>> start MATERIAL FOR THIS TASK
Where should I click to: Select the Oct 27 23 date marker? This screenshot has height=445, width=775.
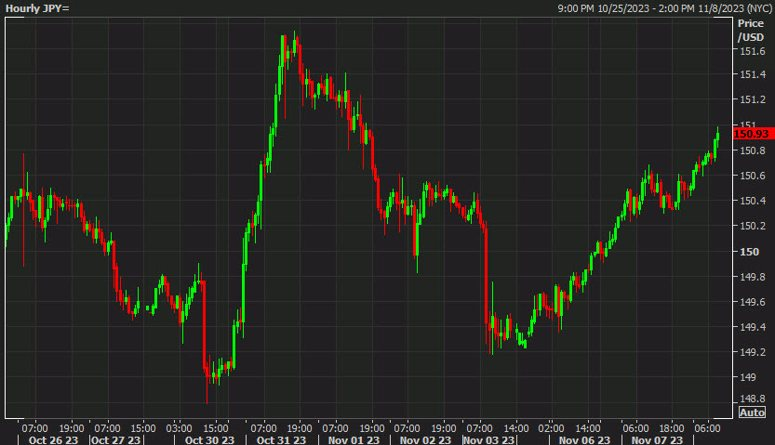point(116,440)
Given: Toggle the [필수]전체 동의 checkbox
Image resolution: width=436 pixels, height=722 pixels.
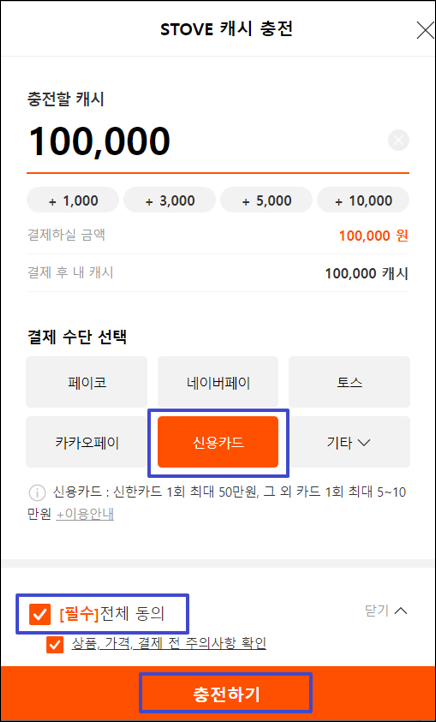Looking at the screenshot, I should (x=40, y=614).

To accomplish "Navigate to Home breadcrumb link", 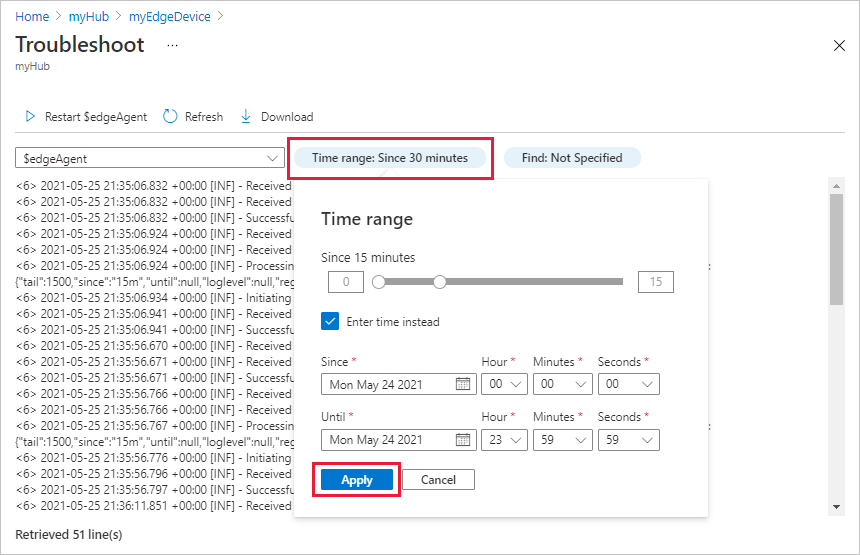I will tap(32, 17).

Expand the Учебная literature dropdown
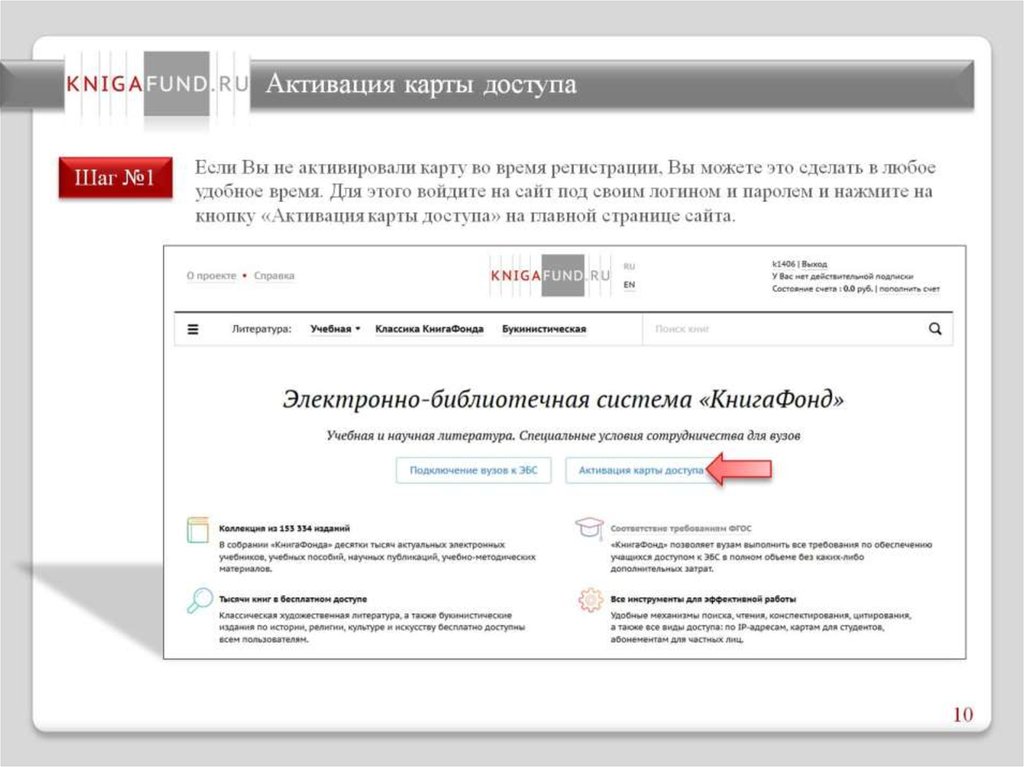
>> end MATERIAL FOR THIS TASK
■ **TASK OBJECTIVE**
Select each line of the items above that contains the string "width", matching case exactly.

■ **RESULT FOR THIS TASK**
Where should I click to: Select the Oct 27 23 date marker? This screenshot has height=445, width=775.
Image resolution: width=436 pixels, height=722 pixels.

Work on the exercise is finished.